Where the material below has a line containing "Click the word Onsite in service row", start repeating exactly, and keep going through the line containing "Screen dimensions: 1255x492", with no other lines.

* **Listed entries**

• • • • •

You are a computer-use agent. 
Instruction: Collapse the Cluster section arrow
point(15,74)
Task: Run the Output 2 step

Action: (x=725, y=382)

• • • • •

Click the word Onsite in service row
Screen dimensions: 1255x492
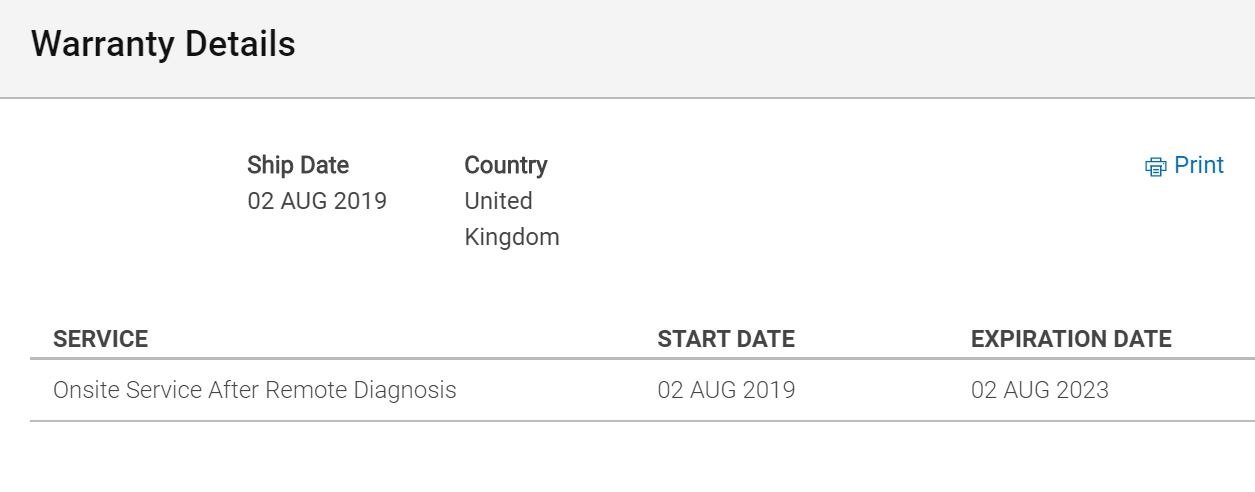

• • • • •

* **Result of this task**
Click the word Onsite in service row
Screen dimensions: 1255x492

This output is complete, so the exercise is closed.